SUPPLIED TEXT —
=====

The Society of the Spectacle

Chapter 9, Ideology Materialized

Self-consciousness exists in itself and for itself, in that, and by the fact that it exists for another self-consciousness; that is to say, it is only by being acknowledged or “recognized.”

Hegel, The Phenomenology of Mind


212

Ideology is the basis of the thought of a class society in the conflict-laden course of history. Ideological facts were never a simple chimaera, but rather a deformed consciousness of realities, and in this form they have been real factors which set in motion real deforming acts; all the more so when the materialization, in the form of spectacle, of the ideology brought about by the concrete success of autonomized economic production in practice confounds social reality with an ideology which has tailored all reality in terms of its model.

=====

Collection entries
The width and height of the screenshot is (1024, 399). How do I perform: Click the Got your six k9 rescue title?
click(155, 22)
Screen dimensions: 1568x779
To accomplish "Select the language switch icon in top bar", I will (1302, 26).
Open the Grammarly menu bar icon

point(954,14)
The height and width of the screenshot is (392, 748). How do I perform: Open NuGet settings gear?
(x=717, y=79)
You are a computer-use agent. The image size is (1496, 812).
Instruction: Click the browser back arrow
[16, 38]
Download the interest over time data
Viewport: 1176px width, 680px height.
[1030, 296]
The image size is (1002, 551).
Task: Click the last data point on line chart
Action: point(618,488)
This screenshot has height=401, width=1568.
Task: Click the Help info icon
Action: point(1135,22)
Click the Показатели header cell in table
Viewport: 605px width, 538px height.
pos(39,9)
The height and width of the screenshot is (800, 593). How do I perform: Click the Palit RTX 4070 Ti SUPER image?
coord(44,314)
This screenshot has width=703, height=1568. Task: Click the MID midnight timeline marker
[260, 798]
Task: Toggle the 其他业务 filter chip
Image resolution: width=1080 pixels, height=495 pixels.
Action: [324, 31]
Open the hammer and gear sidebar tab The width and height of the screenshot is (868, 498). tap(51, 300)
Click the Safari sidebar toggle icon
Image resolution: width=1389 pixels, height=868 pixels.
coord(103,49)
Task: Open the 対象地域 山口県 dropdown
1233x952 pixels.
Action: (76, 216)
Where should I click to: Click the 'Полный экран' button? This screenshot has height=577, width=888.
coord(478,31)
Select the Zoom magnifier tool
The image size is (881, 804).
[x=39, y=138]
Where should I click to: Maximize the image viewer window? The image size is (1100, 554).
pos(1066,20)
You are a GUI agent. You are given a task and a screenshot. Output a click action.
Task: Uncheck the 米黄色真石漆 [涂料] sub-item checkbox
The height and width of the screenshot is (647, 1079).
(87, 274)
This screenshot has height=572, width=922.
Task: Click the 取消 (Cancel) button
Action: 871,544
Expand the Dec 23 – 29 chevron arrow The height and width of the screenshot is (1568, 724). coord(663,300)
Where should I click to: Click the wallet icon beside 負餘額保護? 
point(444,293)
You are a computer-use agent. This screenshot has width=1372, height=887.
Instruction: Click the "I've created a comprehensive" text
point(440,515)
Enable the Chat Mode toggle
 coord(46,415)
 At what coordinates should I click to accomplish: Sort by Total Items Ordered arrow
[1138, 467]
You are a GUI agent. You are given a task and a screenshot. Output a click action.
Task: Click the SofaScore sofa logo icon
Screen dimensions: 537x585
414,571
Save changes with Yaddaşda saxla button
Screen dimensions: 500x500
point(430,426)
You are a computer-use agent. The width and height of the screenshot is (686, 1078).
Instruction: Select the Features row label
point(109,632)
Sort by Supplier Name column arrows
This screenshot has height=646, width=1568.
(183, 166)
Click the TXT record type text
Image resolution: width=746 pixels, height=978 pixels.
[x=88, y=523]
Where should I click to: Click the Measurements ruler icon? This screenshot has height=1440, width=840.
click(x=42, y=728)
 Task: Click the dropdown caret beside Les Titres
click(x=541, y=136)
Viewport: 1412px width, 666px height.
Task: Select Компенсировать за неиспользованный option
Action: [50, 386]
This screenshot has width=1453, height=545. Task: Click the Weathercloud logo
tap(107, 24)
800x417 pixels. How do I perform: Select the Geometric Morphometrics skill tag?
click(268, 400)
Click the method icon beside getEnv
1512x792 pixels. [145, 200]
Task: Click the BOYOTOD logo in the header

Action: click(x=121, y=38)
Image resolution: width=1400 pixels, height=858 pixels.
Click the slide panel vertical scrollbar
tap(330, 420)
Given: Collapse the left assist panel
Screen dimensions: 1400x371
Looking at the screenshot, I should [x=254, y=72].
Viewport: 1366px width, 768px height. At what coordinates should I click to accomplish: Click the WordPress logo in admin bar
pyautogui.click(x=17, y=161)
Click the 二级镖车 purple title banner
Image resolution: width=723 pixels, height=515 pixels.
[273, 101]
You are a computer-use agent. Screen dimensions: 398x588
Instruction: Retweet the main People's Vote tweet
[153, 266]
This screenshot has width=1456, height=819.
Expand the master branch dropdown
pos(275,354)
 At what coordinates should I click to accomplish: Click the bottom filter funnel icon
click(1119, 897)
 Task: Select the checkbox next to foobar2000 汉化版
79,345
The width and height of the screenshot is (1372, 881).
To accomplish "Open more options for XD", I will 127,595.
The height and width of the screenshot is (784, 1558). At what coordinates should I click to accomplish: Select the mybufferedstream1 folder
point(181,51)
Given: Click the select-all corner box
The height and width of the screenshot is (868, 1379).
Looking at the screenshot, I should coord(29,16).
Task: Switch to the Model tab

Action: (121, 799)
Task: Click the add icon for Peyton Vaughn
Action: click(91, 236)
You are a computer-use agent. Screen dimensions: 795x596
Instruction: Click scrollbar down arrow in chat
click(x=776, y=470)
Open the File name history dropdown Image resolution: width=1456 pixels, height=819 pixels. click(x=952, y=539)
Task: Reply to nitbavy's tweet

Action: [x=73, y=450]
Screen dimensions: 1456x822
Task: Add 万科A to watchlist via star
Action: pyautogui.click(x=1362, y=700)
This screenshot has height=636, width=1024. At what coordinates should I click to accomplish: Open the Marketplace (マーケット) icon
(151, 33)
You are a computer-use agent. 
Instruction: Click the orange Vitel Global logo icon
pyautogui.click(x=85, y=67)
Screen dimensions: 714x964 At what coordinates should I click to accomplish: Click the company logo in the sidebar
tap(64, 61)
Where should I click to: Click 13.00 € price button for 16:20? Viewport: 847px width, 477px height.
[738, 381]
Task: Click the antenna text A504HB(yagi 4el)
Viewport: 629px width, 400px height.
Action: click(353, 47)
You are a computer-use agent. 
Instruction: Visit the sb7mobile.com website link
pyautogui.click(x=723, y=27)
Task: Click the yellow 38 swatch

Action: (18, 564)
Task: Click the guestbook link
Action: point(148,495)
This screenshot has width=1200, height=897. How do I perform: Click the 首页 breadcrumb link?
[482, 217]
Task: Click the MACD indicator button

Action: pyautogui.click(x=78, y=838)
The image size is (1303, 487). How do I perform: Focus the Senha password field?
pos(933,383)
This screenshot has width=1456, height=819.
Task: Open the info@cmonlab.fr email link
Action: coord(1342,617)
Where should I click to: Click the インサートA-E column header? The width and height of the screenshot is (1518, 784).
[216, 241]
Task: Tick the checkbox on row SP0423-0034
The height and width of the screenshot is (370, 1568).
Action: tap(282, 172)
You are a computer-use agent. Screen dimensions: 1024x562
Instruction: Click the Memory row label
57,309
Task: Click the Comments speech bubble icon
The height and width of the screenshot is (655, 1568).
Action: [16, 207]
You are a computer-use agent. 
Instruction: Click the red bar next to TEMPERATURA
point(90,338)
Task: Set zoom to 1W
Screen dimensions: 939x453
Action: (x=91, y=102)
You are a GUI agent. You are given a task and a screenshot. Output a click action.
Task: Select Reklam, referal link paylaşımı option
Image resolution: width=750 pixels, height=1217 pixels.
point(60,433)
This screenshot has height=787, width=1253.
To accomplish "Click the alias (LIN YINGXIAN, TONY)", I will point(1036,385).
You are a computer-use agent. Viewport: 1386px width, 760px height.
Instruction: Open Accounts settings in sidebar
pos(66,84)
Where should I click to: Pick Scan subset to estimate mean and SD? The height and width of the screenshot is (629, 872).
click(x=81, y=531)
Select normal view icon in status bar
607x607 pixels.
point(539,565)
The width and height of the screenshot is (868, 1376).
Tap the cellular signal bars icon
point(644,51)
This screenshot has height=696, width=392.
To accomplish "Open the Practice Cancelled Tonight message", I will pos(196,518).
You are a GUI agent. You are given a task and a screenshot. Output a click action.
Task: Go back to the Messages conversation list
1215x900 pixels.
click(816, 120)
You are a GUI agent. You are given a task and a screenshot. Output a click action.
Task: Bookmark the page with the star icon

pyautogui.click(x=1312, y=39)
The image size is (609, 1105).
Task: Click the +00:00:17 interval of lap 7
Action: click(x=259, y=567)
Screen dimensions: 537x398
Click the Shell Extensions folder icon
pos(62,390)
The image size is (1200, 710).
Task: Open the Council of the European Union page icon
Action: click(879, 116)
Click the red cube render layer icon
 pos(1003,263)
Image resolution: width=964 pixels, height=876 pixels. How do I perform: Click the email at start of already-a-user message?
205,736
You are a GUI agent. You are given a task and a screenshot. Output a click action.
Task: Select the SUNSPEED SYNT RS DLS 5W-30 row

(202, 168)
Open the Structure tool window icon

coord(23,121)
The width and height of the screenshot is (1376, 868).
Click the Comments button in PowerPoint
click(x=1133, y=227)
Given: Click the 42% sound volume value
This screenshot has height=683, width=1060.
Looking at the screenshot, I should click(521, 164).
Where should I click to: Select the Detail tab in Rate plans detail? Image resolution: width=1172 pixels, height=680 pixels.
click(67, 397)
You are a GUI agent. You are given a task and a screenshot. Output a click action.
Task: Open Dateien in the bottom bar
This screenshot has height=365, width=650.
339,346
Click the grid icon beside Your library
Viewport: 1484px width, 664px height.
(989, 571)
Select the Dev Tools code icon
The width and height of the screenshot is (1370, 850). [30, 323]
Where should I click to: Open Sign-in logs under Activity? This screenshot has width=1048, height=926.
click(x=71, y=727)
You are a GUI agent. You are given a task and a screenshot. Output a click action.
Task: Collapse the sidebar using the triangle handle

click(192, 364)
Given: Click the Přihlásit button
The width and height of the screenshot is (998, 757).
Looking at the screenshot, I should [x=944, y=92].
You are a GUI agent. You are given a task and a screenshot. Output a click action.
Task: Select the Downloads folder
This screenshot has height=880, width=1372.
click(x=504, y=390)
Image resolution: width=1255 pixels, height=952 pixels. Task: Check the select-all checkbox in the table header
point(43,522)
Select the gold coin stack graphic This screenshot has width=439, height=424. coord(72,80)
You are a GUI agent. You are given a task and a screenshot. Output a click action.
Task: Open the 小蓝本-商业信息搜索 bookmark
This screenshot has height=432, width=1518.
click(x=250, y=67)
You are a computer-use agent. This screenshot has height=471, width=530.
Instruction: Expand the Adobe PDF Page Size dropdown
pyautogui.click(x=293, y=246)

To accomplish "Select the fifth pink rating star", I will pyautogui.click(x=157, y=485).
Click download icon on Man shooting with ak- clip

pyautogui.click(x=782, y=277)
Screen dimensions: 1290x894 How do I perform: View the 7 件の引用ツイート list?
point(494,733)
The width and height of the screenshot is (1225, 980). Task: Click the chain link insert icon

=====

WHAT TO WORK ON —
a - Reproduce word for word the portion of the passage on ideology that begins with the words containing "Chapter 9, Ideology" and ends with "of its model.".
b - List each short standalone line in the passage on ideology that is not part of a full prose sentence, including the numeral.
The collection entries are separate material and have no connection to the passage on ideology.

SOLUTIONS IN ORDER —
a -
Chapter 9, Ideology Materialized

Self-consciousness exists in itself and for itself, in that, and by the fact that it exists for another self-consciousness; that is to say, it is only by being acknowledged or “recognized.”

Hegel, The Phenomenology of Mind


212

Ideology is the basis of the thought of a class society in the conflict-laden course of history. Ideological facts were never a simple chimaera, but rather a deformed consciousness of realities, and in this form they have been real factors which set in motion real deforming acts; all the more so when the materialization, in the form of spectacle, of the ideology brought about by the concrete success of autonomized economic production in practice confounds social reality with an ideology which has tailored all reality in terms of its model.

b -
- The Society of the Spectacle
- Chapter 9, Ideology Materialized
- Hegel, The Phenomenology of Mind
- 212